CL84209 Base Station LCD Segment Map

I have generated a printable lookup chart for the character set of an unknown LCD controller. This chip is embedded inside a black blob along the top edge of an LCD I salvaged from the base station of an AT&T CL84209 cordless phone system. The character set dictates what is rendered in two lines of 15-character alphanumeric text, each character is a dot matrix 5 pixels wide and 7 pixels tall. Below these two lines is a set of custom segmented LCD that can be controlled with 16 bytes, but there appear to be far fewer than 16*8 = 128 segments to control. A segment map will tell us which segments correspond to which bits.

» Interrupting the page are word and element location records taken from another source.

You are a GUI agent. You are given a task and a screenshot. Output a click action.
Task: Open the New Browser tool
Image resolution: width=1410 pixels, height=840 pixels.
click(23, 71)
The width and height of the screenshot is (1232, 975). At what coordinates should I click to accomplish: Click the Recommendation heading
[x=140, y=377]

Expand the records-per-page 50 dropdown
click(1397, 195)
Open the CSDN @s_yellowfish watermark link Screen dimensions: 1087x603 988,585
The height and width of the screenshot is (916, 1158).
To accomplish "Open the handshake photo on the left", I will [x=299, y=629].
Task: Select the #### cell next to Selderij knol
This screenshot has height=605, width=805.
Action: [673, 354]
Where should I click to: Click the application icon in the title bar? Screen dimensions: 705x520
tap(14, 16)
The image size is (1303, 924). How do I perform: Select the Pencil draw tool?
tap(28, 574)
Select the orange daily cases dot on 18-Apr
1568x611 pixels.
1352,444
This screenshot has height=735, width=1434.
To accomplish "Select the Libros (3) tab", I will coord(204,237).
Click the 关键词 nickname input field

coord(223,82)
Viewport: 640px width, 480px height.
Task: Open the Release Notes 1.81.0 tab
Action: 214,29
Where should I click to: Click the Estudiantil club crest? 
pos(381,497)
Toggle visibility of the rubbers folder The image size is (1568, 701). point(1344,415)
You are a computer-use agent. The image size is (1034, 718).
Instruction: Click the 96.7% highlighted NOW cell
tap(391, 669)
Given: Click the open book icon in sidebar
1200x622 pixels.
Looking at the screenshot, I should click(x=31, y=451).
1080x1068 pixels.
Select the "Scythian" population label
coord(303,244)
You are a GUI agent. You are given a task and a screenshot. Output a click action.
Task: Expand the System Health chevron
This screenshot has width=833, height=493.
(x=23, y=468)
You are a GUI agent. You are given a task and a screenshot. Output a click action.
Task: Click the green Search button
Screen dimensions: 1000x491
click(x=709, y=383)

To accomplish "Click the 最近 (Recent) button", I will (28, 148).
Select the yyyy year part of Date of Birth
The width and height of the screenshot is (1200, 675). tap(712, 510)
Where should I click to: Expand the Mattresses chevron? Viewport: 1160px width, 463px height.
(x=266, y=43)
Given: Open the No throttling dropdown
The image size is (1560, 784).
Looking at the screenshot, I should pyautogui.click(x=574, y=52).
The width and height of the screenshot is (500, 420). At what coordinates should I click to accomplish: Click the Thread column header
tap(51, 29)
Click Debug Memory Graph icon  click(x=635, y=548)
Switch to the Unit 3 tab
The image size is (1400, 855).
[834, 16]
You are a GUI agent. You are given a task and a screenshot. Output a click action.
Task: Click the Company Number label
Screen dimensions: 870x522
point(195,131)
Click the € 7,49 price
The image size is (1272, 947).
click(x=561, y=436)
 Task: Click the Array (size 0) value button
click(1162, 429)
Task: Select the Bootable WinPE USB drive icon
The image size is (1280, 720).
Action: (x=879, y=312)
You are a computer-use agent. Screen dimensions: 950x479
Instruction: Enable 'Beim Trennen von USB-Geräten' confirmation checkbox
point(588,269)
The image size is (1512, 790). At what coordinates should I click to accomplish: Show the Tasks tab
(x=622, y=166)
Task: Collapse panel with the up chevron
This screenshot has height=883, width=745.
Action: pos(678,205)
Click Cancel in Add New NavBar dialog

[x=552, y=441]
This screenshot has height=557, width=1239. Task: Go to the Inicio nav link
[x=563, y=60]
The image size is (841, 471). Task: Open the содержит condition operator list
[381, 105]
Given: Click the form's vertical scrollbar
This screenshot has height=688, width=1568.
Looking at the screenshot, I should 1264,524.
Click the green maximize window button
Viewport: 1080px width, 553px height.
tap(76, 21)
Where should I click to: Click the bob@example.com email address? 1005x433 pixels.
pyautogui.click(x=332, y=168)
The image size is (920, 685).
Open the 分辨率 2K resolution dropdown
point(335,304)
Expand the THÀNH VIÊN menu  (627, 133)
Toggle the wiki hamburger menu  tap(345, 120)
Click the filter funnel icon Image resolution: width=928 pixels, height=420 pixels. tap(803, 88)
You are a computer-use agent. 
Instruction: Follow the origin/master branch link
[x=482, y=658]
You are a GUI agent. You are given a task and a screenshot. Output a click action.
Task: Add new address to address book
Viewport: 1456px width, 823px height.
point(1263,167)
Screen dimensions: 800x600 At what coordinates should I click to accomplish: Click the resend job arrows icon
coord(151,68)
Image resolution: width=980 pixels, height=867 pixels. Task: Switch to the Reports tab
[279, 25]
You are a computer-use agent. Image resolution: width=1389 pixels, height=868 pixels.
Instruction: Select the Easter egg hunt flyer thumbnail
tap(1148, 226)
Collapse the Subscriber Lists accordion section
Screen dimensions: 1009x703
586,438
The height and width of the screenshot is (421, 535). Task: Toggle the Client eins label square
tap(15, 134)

I don’t have the datasheet for this chip, so I don’t know how it numbered its segments. I decided to mostly follow the precedence set by Sanyo LC75853 by numbering both bits and bytes in least-significant-first order. The difference for this map is that while LC75853 started counting from one, I’m going to start counting from zero.

My first attempt at mapping out these segments toggled them on/off alongside the character set data. When displaying characters starting with 0x00, I turned on all the segments whose number has zeroth bit set. For the character set starting with 0x10, I turned on all the segments with the next bit set, etc. In theory I could look at the on/off pattern as it cycled through 0x00 to 0x70 and determine its binary number. I also printed out the bit pattern to Arduino serial console, which looks like this:

0 1 10101010 10101010 10101010 10101010 10101010 10101010 10101010 10101010 10101010 10101010 10101010 10101010 10101010 10101010 10101010 10101010 
1 10 11001100 11001100 11001100 11001100 11001100 11001100 11001100 11001100 11001100 11001100 11001100 11001100 11001100 11001100 11001100 11001100 
2 100 11110000 11110000 11110000 11110000 11110000 11110000 11110000 11110000 11110000 11110000 11110000 11110000 11110000 11110000 11110000 11110000 
3 1000 0 11111111 0 11111111 0 11111111 0 11111111 0 11111111 0 11111111 0 11111111 0 11111111 
4 10000 0 0 11111111 11111111 0 0 11111111 11111111 0 0 11111111 11111111 0 0 11111111 11111111 
5 100000 0 0 0 0 11111111 11111111 11111111 11111111 0 0 0 0 11111111 11111111 11111111 11111111 
6 1000000 0 0 0 0 0 0 0 0 11111111 11111111 11111111 11111111 11111111 11111111 11111111 11111111 
7 10000000 0 0 0 0 0 0 0 0 0 0 0 0 0 0 0 0 

In theory this can work, in practice I quickly got tired flipping through images and decoding binary numbers by hand. That was a lot more work than having a quadrature encoder knob to interactively select segments to activate. I had avoided wiring in extra components out of laziness, but between manual binary decoding and soldering, I decided a bit of soldering was the easier path towards this segment map:

This map clearly showed this particular segment allocation used less than 5/8 of available segments. Starting from position zero, we would have five bits for five segments (0, 1, 2, 3, 4) then three bits that were unused. (5, 6, 7) Then five more segments (8, 9, 10, 11, 12) and three unused bits (13, 14, 15). This repeats until the final set of five (120, 121, 122, 123, 124) which were also unused.

I was surprised that segment 9 (“MSG#” title for message count) was a separate segment from 4, the rectangular border around message count. I had expected them to be a single segment.

I was also surprised and annoyed at segment 27, which lights up all three horizontal lines of the hour tens digit for the clock plus the lower left vertical segment. For a clock it made sense to restrict the tens digit to 1 or 2. But if so, why did they bother with segment 26 which isn’t useful for either of those digits? I had hoped maybe I could use it as a generic numeral display and not a clock, by leaving 65 and 66 (AM/PM) inactive. But segment 27 means I could only display 1, 2, 6, and 8. I have not yet thought of an interesting non-clock usage under those restrictions.

Obtaining a full segment map marks the end of investigating this base station LCD, I will now try to do the same for the handset LCD starting with its disassembly.


Source code for this investigation is publicly available on GitHub.